TASK PROMPT -
Reproduce verbatim the part of the listing that opens with the line containing "At what coordinates" and continues through the end of the listing. Omit the pictures from your reproduction.

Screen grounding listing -
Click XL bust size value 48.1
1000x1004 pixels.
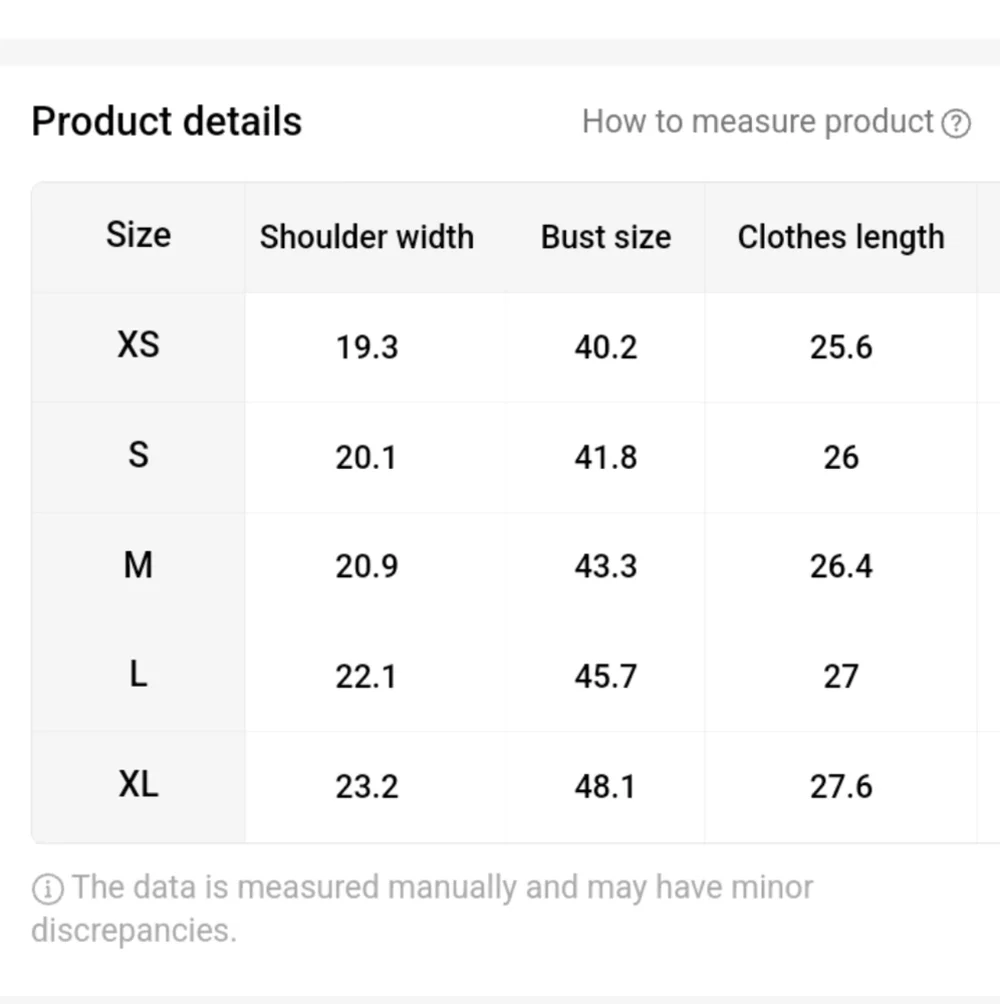pos(606,786)
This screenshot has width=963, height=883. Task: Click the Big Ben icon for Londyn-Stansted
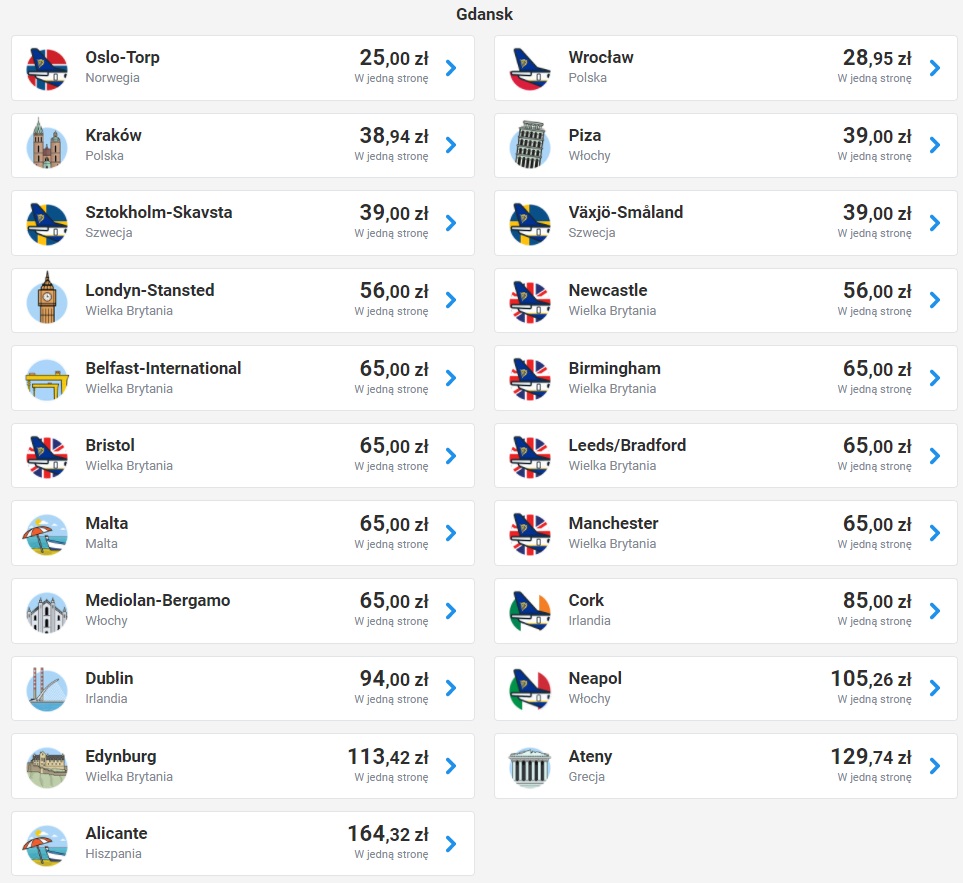point(47,299)
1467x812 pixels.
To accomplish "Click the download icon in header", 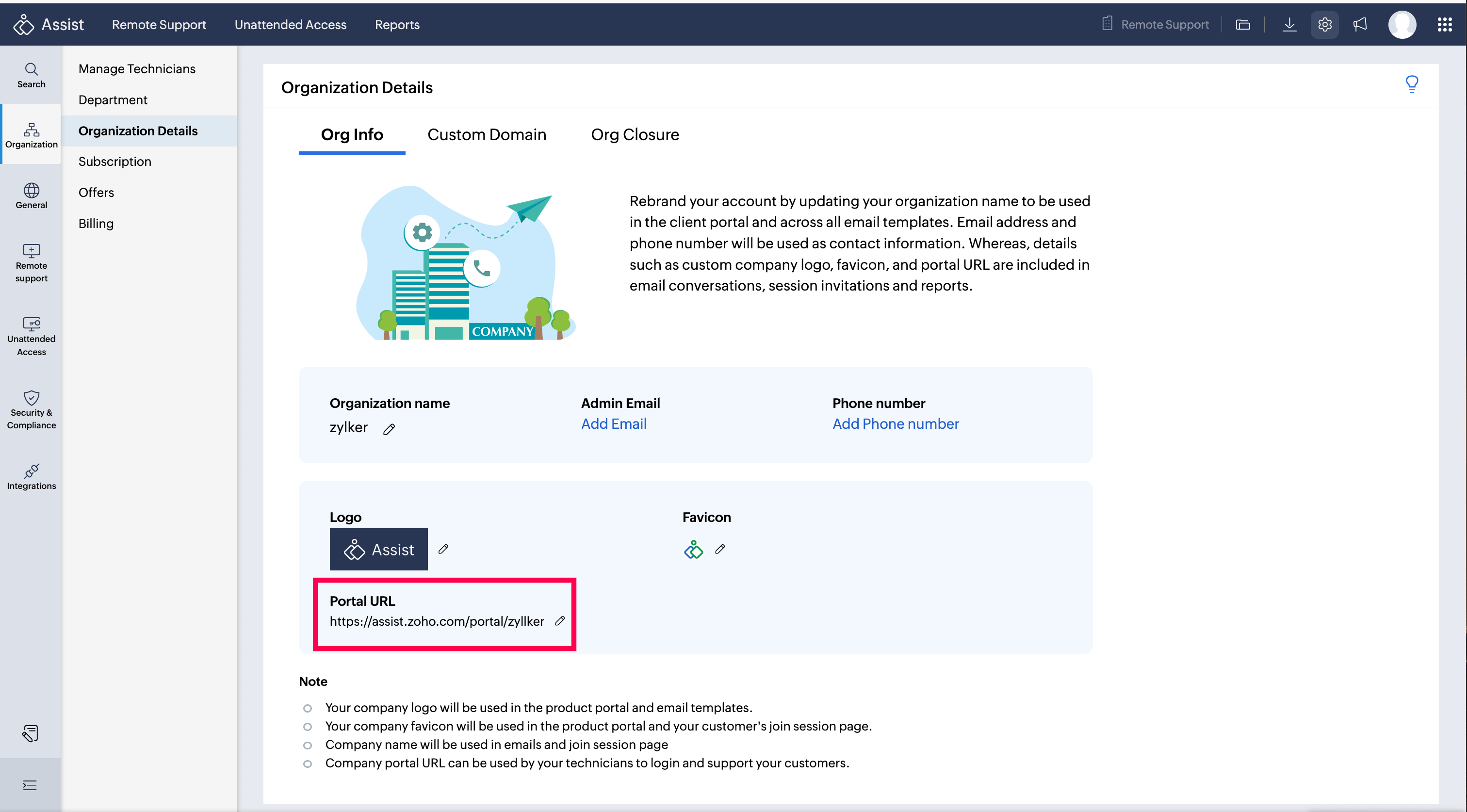I will click(1289, 24).
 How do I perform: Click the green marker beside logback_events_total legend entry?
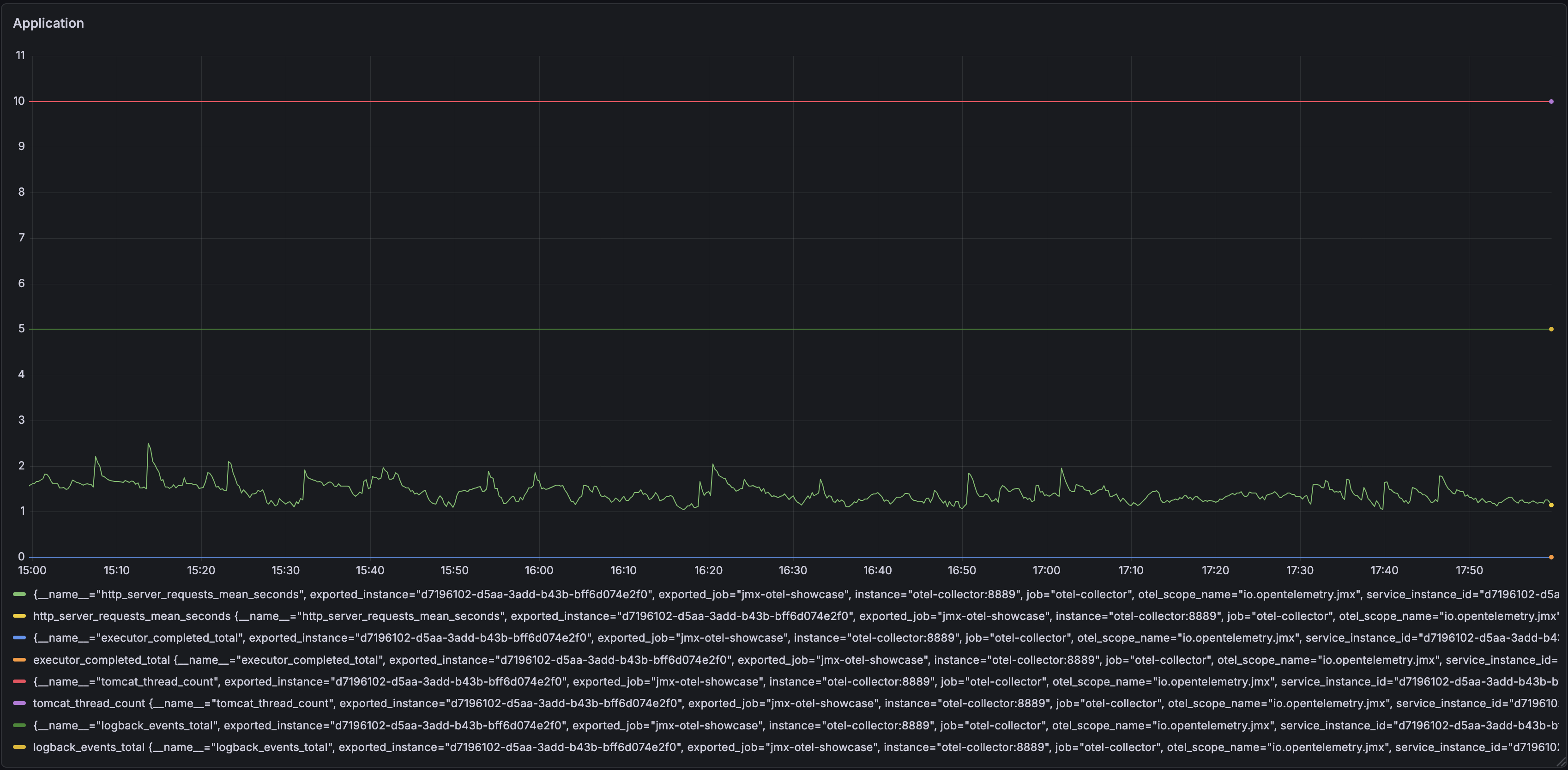(20, 726)
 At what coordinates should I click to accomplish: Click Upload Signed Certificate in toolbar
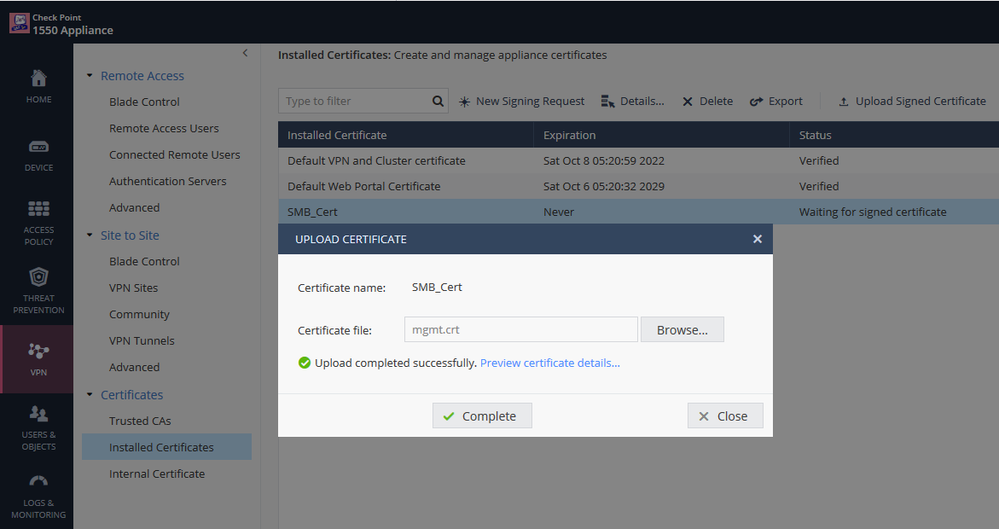(x=912, y=101)
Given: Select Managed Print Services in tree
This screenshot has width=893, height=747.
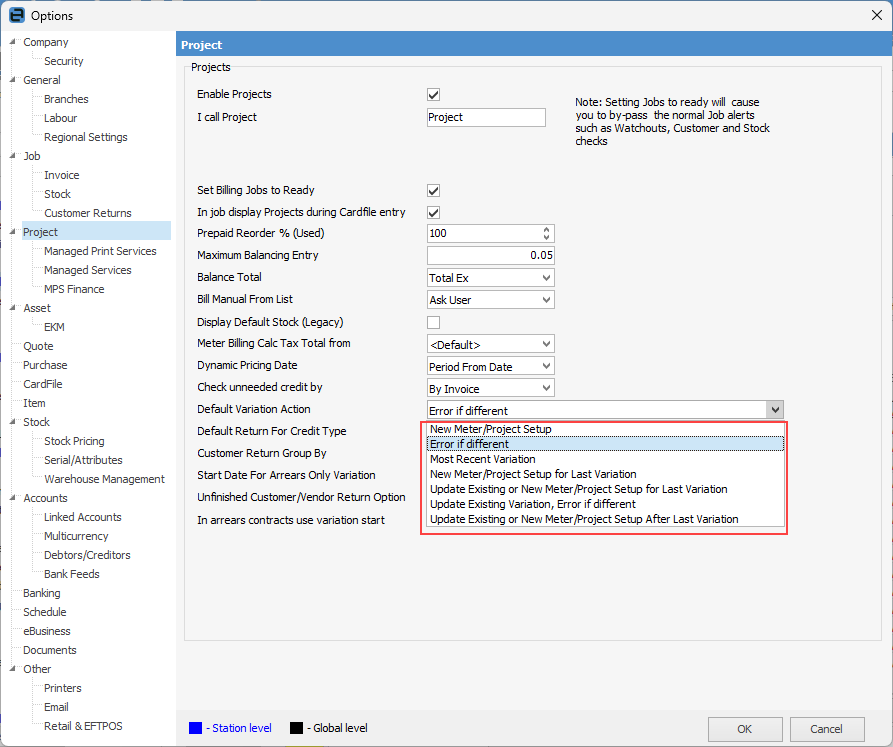Looking at the screenshot, I should click(100, 251).
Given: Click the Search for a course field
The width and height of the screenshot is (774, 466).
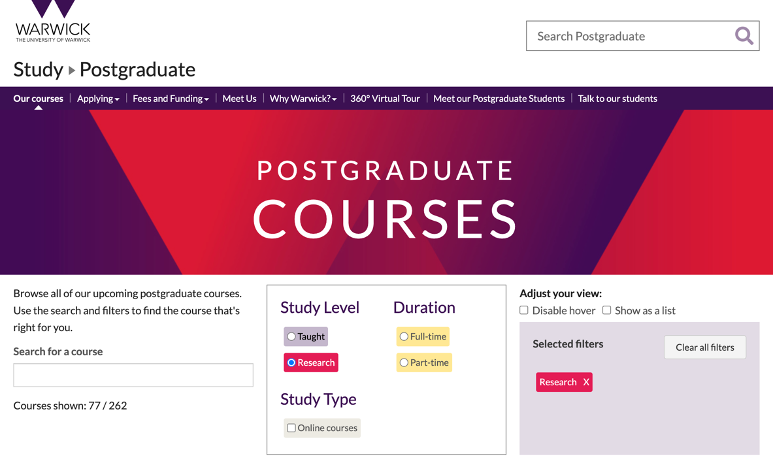Looking at the screenshot, I should coord(133,375).
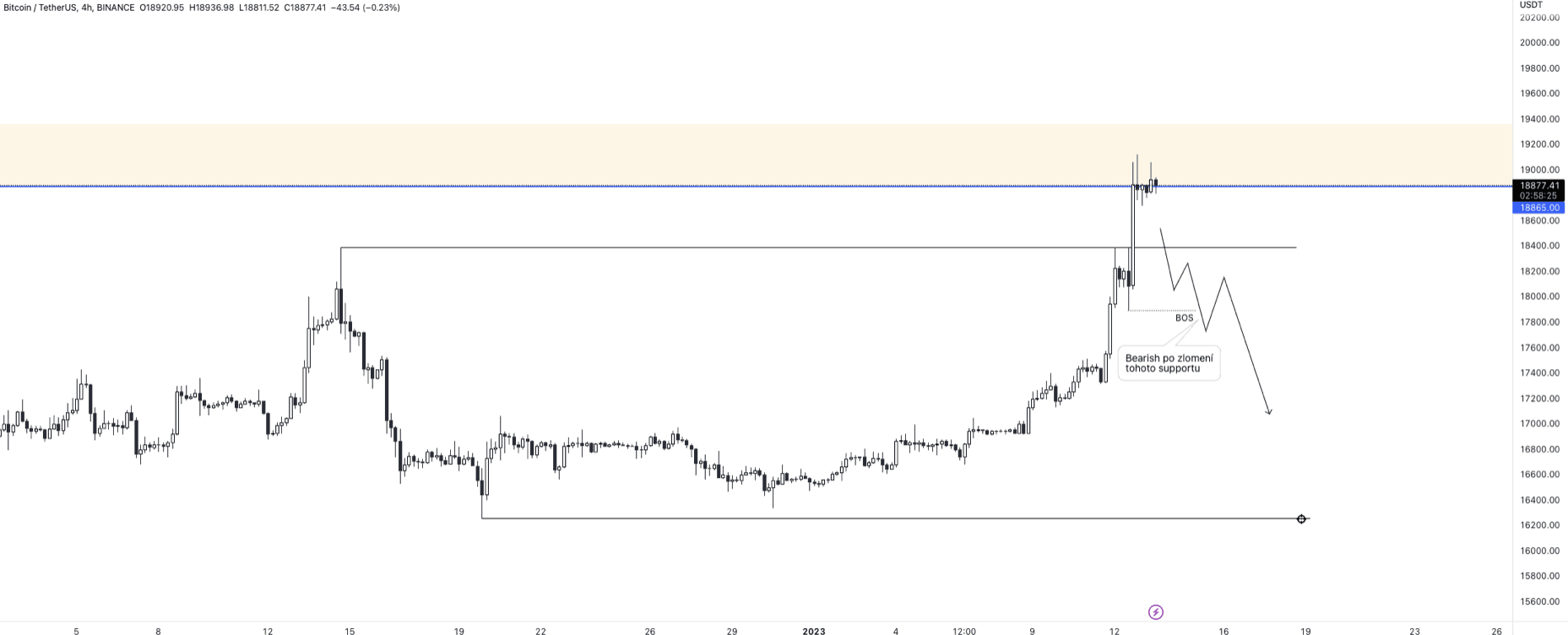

OUTPUT OF THE EXERCISE -
 At what coordinates should I click to accomplish: Click Upload Signed Certificate in toolbar
(x=912, y=101)
Given: Select Managed Print Services in tree
This screenshot has width=893, height=747.
Looking at the screenshot, I should click(100, 251).
Given: Click the Search for a course field
The width and height of the screenshot is (774, 466).
Looking at the screenshot, I should coord(133,375).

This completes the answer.